2. The heading to part 624 is revised to read as set forth above.
3. Revise Sec. 624.1 to read as follows:
Sec. 624.1 Eligible applicant.
(a) An eligible applicant is:
(1) A designated recipient (designated recipient has the same
meaning as in 49 U.S.C. 5307(a)(2)); or
(2) A recipient for an urbanized area with a population of less
than 200,000 (smaller urbanized area). The State in which the smaller
urbanized area is located shall act as the recipient.
(b) An eligible applicant, as defined in paragraph (a) of this
section, shall operate in an area that is either:
(1) An ozone or carbon monoxide nonattainment area as specified
under section 107(d) of the Clean Air Act (42 U.S.C. 7407(d)); or
(2) A maintenance area for ozone or carbon monoxide.
4. Amend Sec. 624.3 by revising paragraphs (a) and (c)(3) through
(6) to read as follows:
Sec. 624.3 Eligible activities.
(a) Eligible activities include purchasing or leasing clean fuel
buses and constructing new or improving existing public transportation
facilities to accommodate clean fuel buses.
* * * * *
(3) At the discretion of the Administrator, projects relating to
clean fuel, biodiesel, hybrid electric, or zero emissions technology
buses that exhibit equivalent or superior emissions reductions to
existing clean fuel or hybrid electric technologies.

SUPPLIED INFORMATION ::

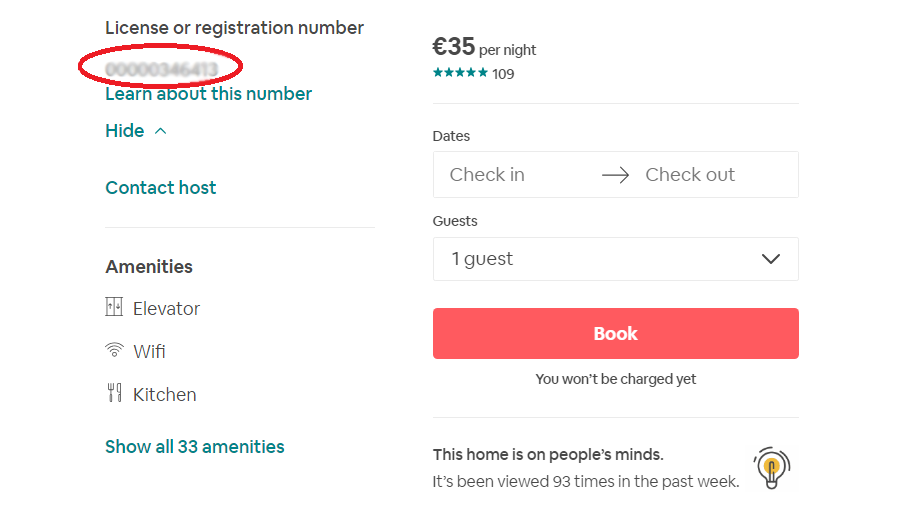The image size is (911, 508).
Task: Click the Kitchen utensils icon
Action: (114, 393)
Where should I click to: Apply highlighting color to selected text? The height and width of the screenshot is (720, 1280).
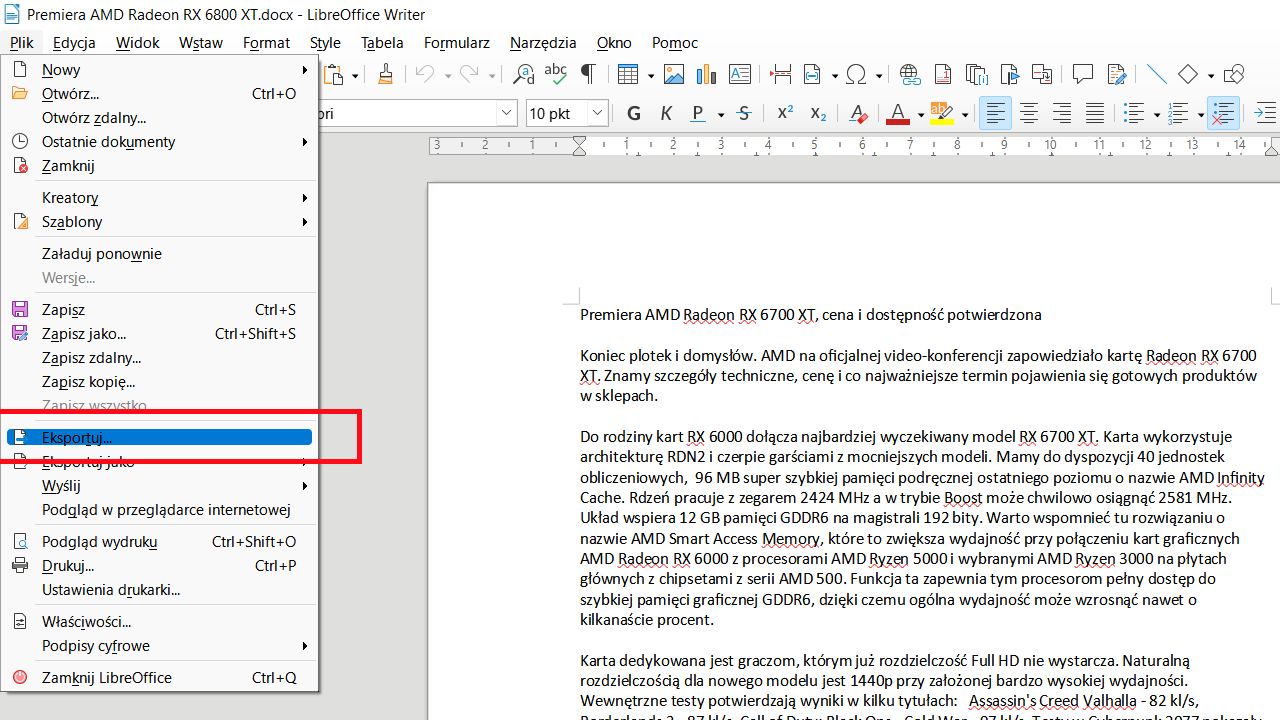[944, 113]
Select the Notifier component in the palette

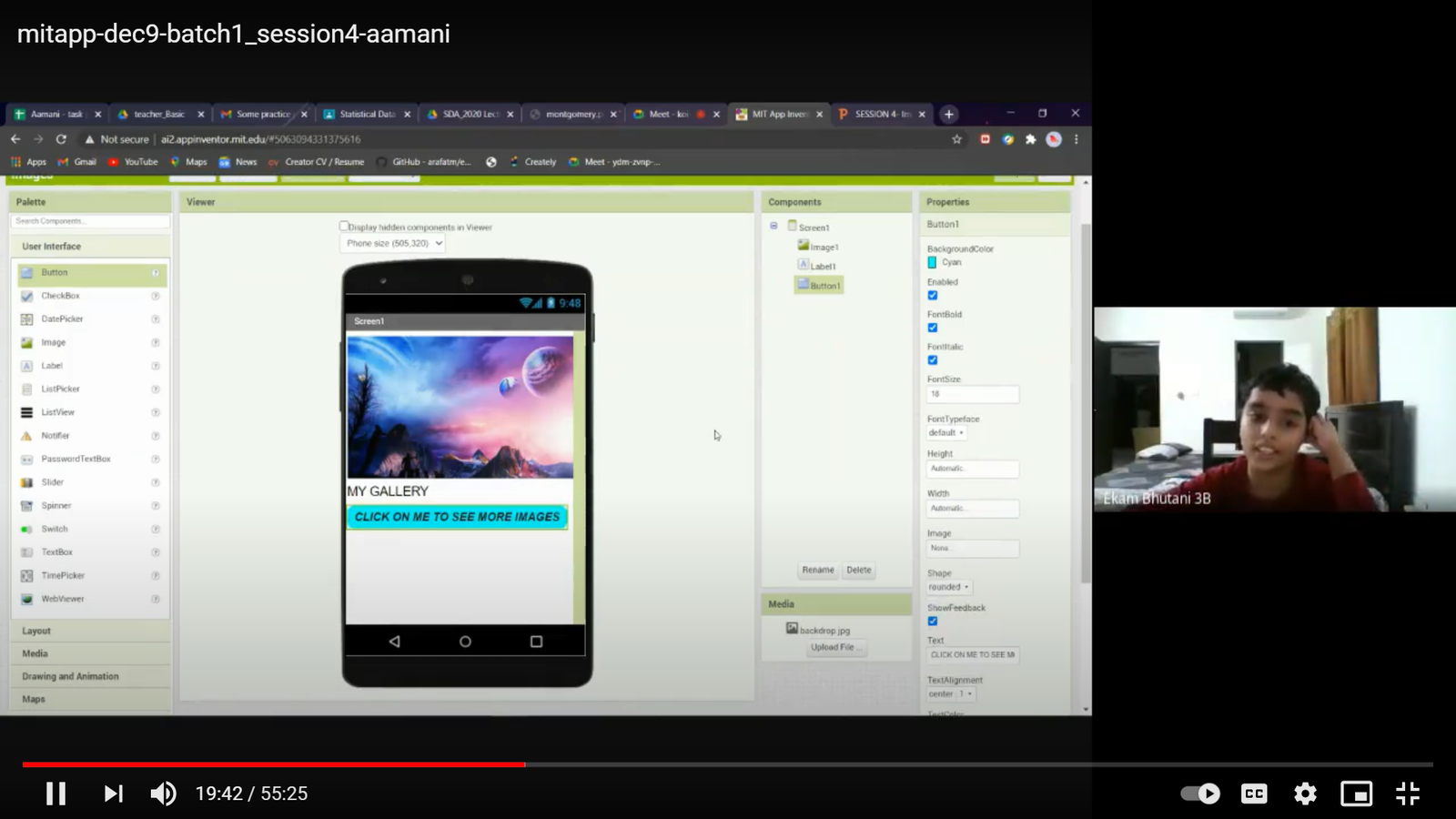(55, 435)
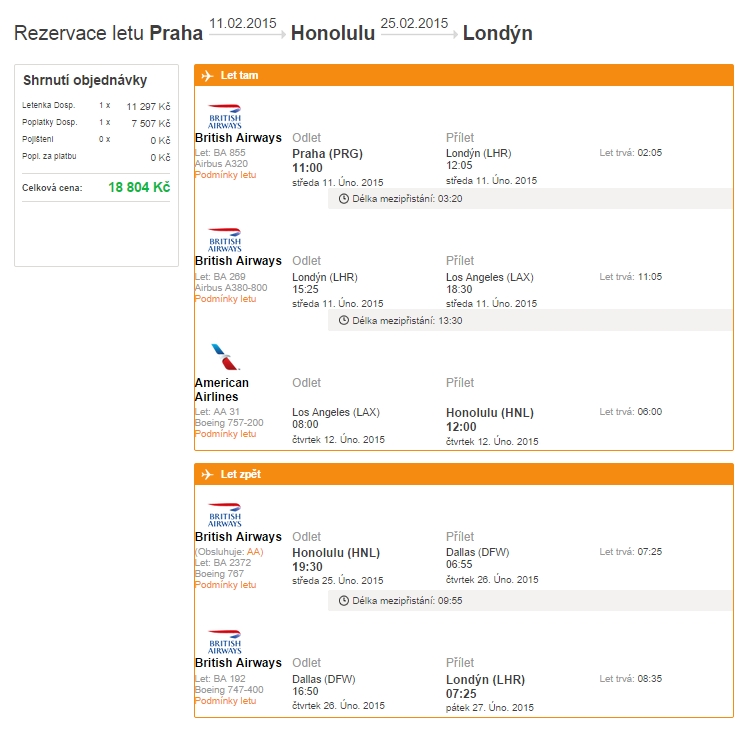Open Podmínky letu for flight BA 192
This screenshot has height=729, width=746.
pos(225,701)
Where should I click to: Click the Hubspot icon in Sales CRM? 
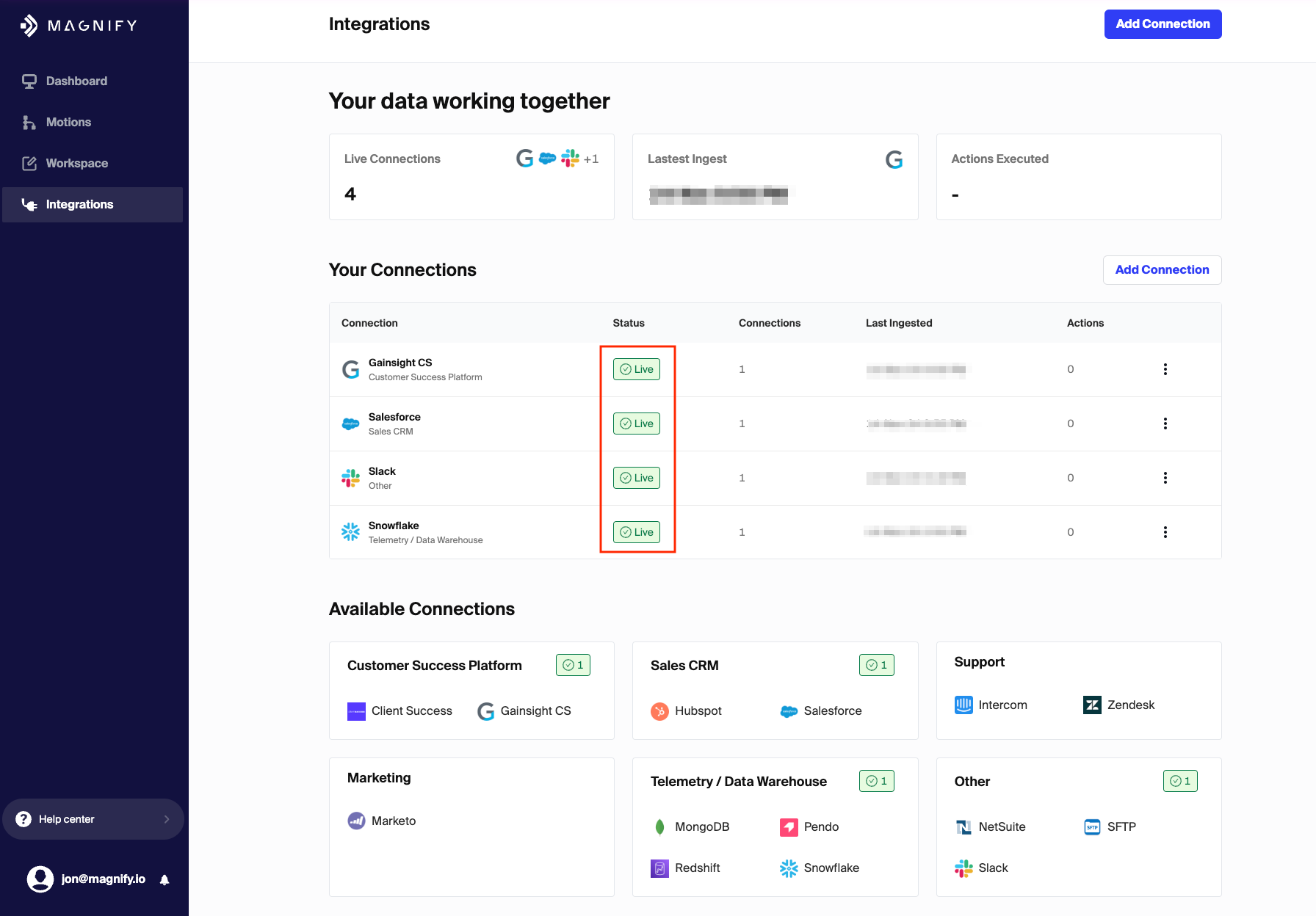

THE PROBLEM :: Reproduce the part 624 amendment text in full, word for word. The listing comes from a source separate from the part 624 amendment text.

PROBLEM SOLUTION ::
2. The heading to part 624 is revised to read as set forth above.
3. Revise Sec. 624.1 to read as follows:
Sec. 624.1 Eligible applicant.
(a) An eligible applicant is:
(1) A designated recipient (designated recipient has the same
meaning as in 49 U.S.C. 5307(a)(2)); or
(2) A recipient for an urbanized area with a population of less
than 200,000 (smaller urbanized area). The State in which the smaller
urbanized area is located shall act as the recipient.
(b) An eligible applicant, as defined in paragraph (a) of this
section, shall operate in an area that is either:
(1) An ozone or carbon monoxide nonattainment area as specified
under section 107(d) of the Clean Air Act (42 U.S.C. 7407(d)); or
(2) A maintenance area for ozone or carbon monoxide.
4. Amend Sec. 624.3 by revising paragraphs (a) and (c)(3) through
(6) to read as follows:
Sec. 624.3 Eligible activities.
(a) Eligible activities include purchasing or leasing clean fuel
buses and constructing new or improving existing public transportation
facilities to accommodate clean fuel buses.
* * * * *
(3) At the discretion of the Administrator, projects relating to
clean fuel, biodiesel, hybrid electric, or zero emissions technology
buses that exhibit equivalent or superior emissions reductions to
existing clean fuel or hybrid electric technologies.